▸ **DATA RECORDS**:
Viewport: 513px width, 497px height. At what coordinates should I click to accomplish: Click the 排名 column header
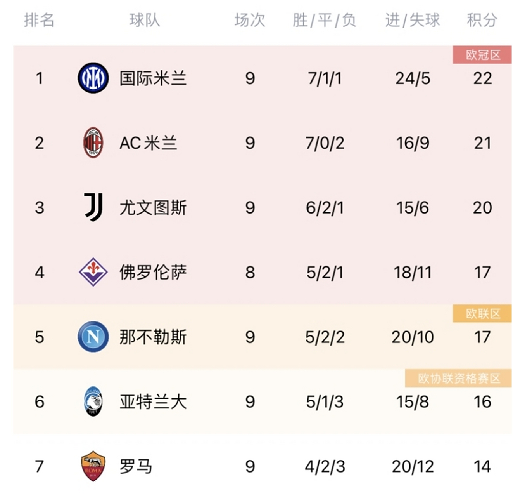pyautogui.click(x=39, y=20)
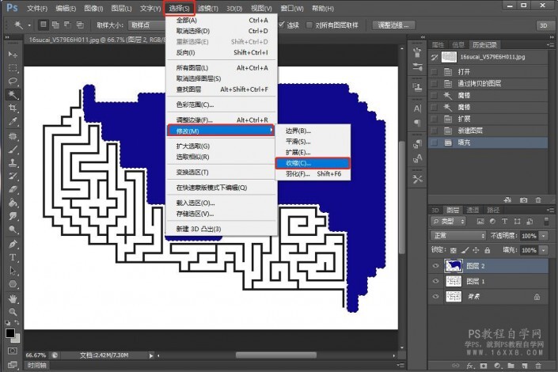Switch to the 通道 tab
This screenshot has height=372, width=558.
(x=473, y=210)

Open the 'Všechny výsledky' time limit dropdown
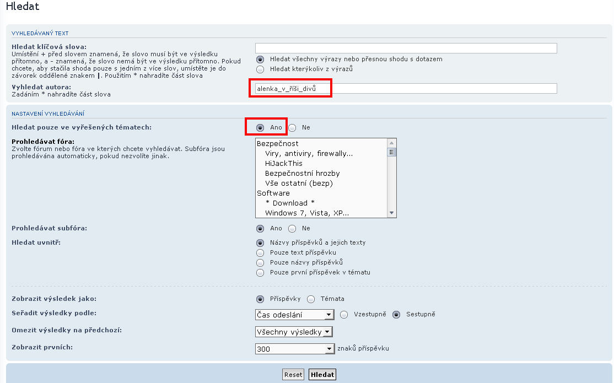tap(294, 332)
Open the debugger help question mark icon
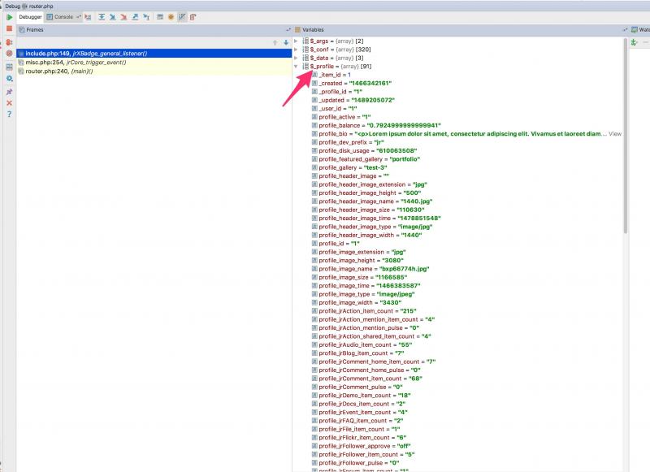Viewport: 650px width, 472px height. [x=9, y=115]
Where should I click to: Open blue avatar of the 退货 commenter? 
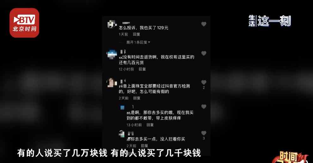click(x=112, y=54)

==

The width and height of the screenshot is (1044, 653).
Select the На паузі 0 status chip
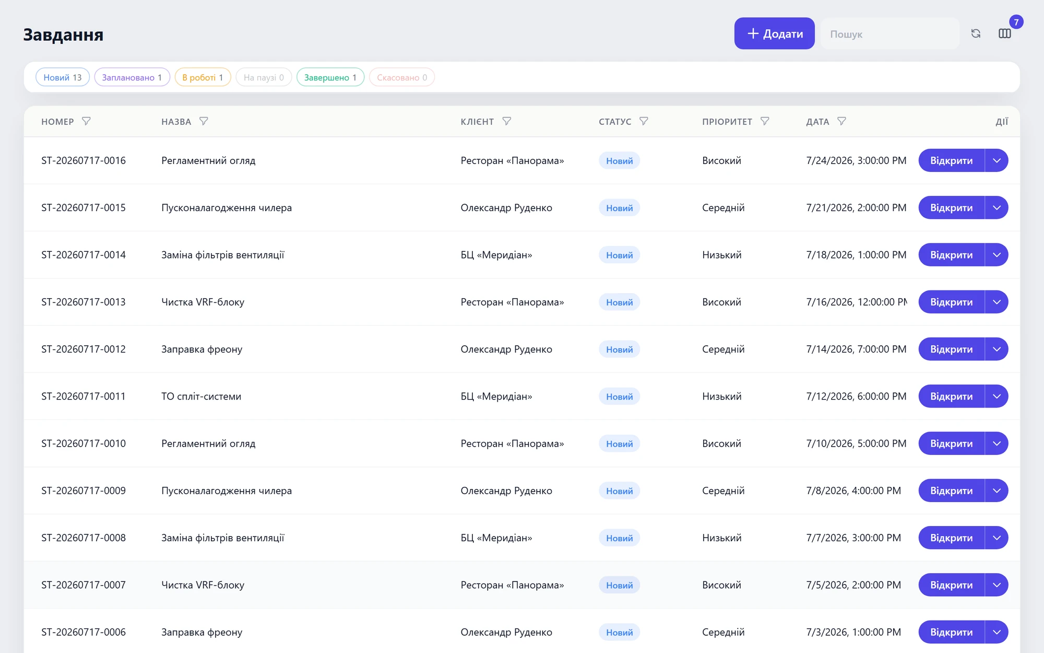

---

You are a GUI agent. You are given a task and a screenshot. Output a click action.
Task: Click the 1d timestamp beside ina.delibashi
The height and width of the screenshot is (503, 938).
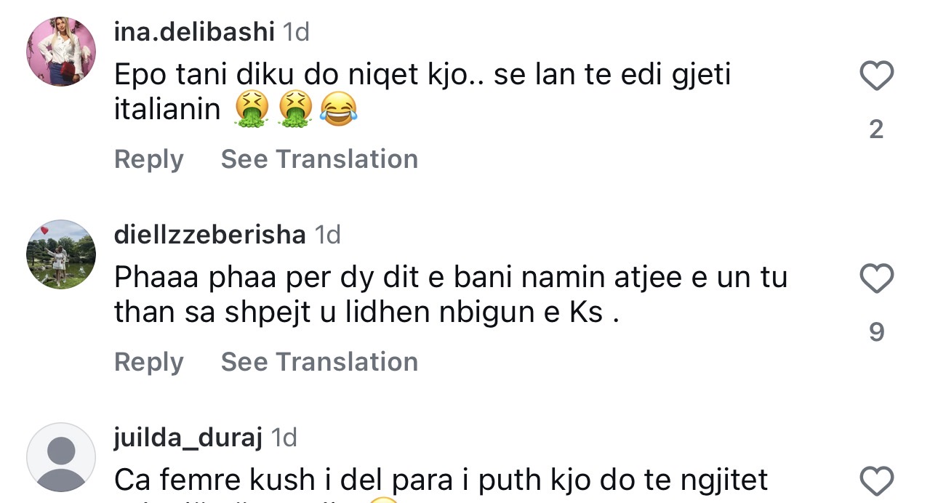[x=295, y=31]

▸ **TASK TO COMPLETE**: Retype exactly the span of lines from the one with "The width and" through the one with "Select the На паузі 0 status chip"; include both ends and omit the rest of the material.

▸ **RESULT OF THE TASK**:
The width and height of the screenshot is (1044, 653).
Select the На паузі 0 status chip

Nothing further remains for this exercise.